There is absolutely no reason to differentiate between obvious and unobvious hits, unless the reasoning is knowledge/lack of knowledge.

What should be the determining factor, is the impact the infraction has on the game.

This notion that intent/knowledge determines the severity of the penalty is a bad concept, because it asks the refs to make calls based on their perception of the players mindset.

We should not care if the player intended to break the rules or not - just that he did - and have rules that penalize according to the potential impact on the game.

So, if you are rolling your gun or running down someone, it should be a major, irrespective of whether you knew you were hit or not.

And, if you are just in your bunker, head down, doing nothing, it's a minor

Anonymous said...

I think what the situations highlight is the perceived inconsistency in the reffing. The dirty hang that wasn't a dirty hang and allowed the D4 (?) team to win at Dallas being an example. The announcers themsleves were wondering how it was going to be called. To me, the flow should be obvious. I did this, I got caught, this is the repercussion that helps balance it out.

Stating what the penalty was for by the refs would force them to justify their calls. This could act as a "check" to limit favoritism or rash calls.

raehl said...

@Nick:

You don't think the refs are capable of determining whether a hit is obvious or not, but are capable of determining what a player's "affect on the game" is?

How hard is it for a ref to decide if it's a pack hit etc or not?

More importantly, do we really want to play a version of paintball where anytime somebody gets hit in the pack their opponents get a 2-kill bonus?

Ken said...

Wholeheartedly agree with Nick on the intent/knowledge issue. If you want to make refs more objective give them objective measures, otherwise you subject the player to subjective calls like intent.

Baca, I think those scenarios are too obvious. But you're right about penalties being the problem. It stems more so from you assertion that we're using penalties designed for our early woods game, not our current Race2 format.

Those penalties directly affected your score in the old ways. Body count was tantamount to making the Sunday club back in 10. So a 3 for 1 could send you home early. Todays game, the penalty doesn't automatically affect the score. So maybe we need to put that back in for fairness or a deterrent or whatever floats your boat for the purpose of penalties.

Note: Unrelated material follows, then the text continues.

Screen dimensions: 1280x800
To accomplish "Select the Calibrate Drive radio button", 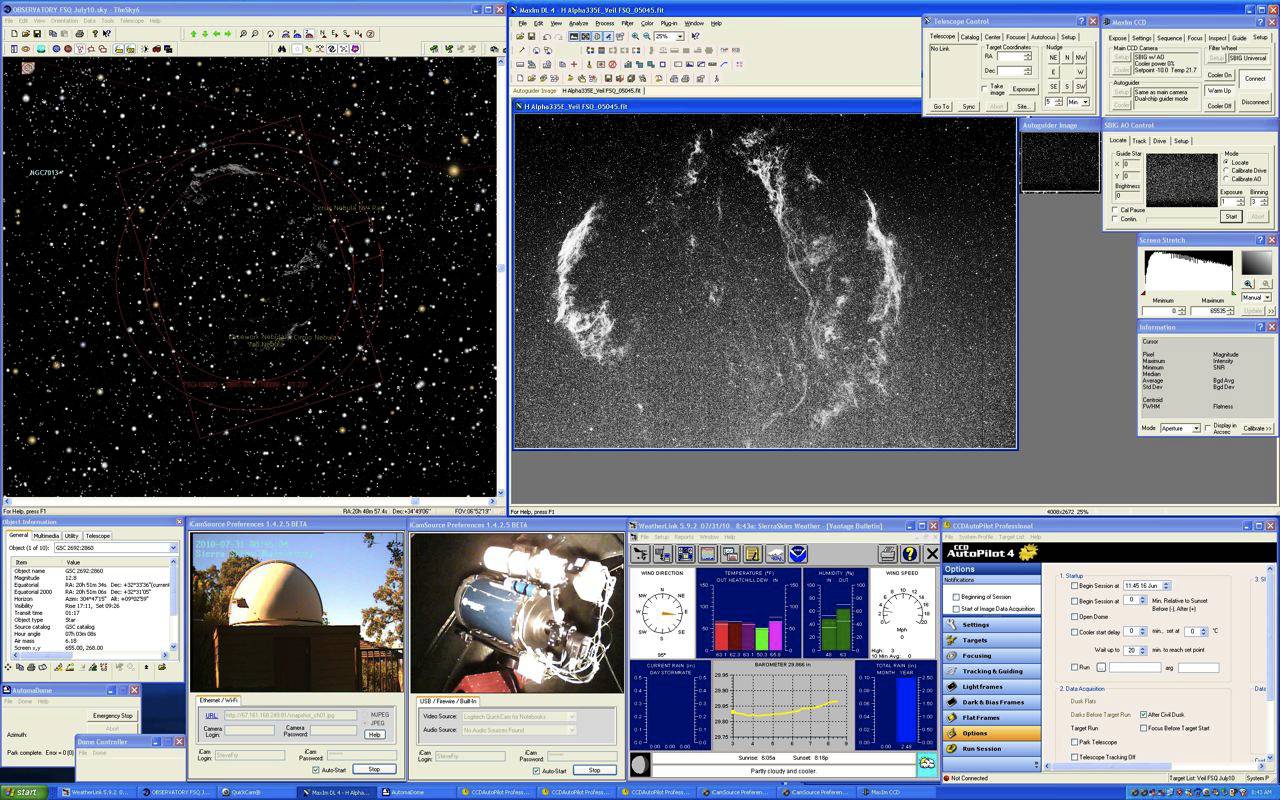I will [x=1227, y=171].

Get a penalty, then your team can't score that point. Or give a point to the other team.

In a Race2 game, each point may be way too valuable. Double the hang to 2 points and give 1 point for penalties.

Still too much value in Race2? Switch to halves and the points because less valuable. Make the hangs 3, majors 2, minors 1.

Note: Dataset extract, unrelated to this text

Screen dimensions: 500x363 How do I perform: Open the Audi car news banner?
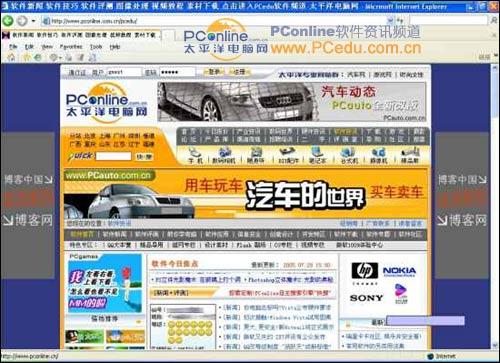click(292, 102)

Wanna cause tournament organizers a migraine, use additive time as the penalty.

Okay, now I'm just rambling and forgotten what my point was....

CreightonLaw said...

We don't call them obvious hits because they're obvious to the crowd or refs, but rather they're obvious to the player because they can feel the hit. So if a ball hits a player on his body (not pack, shoe, gun, or mask (aside from lens)) then we expect that the player has felt the hit and in some way or another knows he could potentially be out. If he is lucky, he will have the time and ability to see if it broke and remain in the game.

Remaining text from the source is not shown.